Garage als Objekt anlegen
Vor dem Vertrag muss eine Einheit oder ein Objekt vom Typ Garage angelegt sein. Typische Fälle: Einzelgarage als eigenes Objekt oder Garage als Einheit unter dem Gebäude. Ohne Garage-Objekt erscheint die Einheit nicht in der Vertragsauswahl.
Checkliste: Garage angelegt? Objekttyp „Garage“ gesetzt? Ggf. Garagennummer vergeben?
Assistenten-Schritte
Schritt 1: Garage auswählen
Wählen Sie die Garage aus der Objektliste. Es werden nur Einheiten mit Objekttyp „Garage“ angezeigt. Die Verknüpfung zum Gebäude bzw. zur Wohneinheit erfolgt über die Objektstruktur.
Checkliste: Richtige Garage? Zuordnung zur Wohnung stimmt?

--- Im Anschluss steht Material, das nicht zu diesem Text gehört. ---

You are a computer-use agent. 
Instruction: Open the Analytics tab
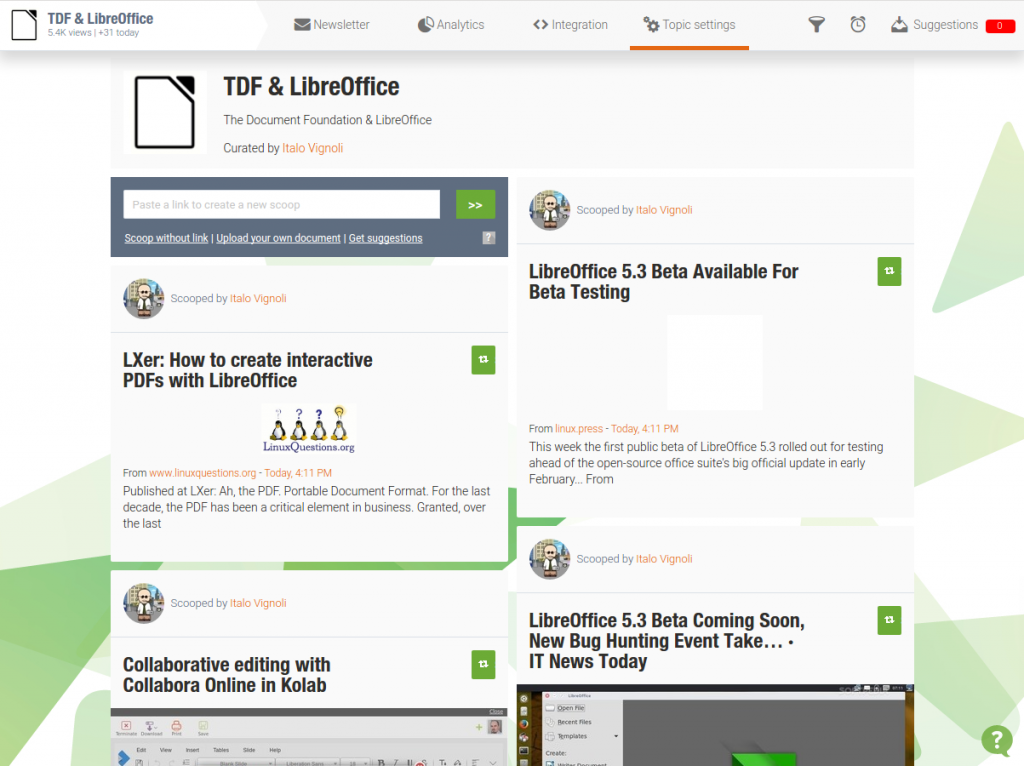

Schritt 2: Mieter auswählen
Wählen Sie den Mieter. Meist ist es der Mieter der zugehörigen Wohnung. Der Garagenvertrag wird separat geführt, kann aber mit dem Wohnungsmietvertrag verknüpft werden.
Checkliste: Mieter stimmt? Bei mehreren Garagen: richtiger Kontakt?
Schritt 3: Vertragsdetails (Garage)
- Mietbeginn / Mietende: Laufzeit des Garagenmietvertrags.
- Monatsmiete: Pauschale Miete für die Garage (oft höher als Stellplatz).
- Kaution: Optional; oft ein bis zwei Monatsmieten.
- Besonderheiten: z.B. Garagennummer, Schließanlage, Nutzungsregeln (nur PKW, kein Lager etc.).
Checkliste: Miete und Laufzeit korrekt? Nutzungsregeln dokumentiert?
Schritt 4: Rechtliche Besonderheiten
Garagenmietverträge können Sonderregelungen zu Haftung, Versicherung und Nutzung enthalten. Formdock integriert passende Klauseln. Bei Bedarf über „Besondere Vereinbarungen“ ergänzen.
Checkliste: Klauseln geprüft? Keine widersprüchlichen Angaben?
Schritt 5: Vorschau und PDF
Vorschau prüfen, dann PDF erstellen. Guthaben wird abgebucht. Das PDF enthält alle Garagen-Angaben, rechtlichen Texte und Unterschriftsbereiche.
Checkliste: PDF vollständig? Speichern und Versand an Mieter.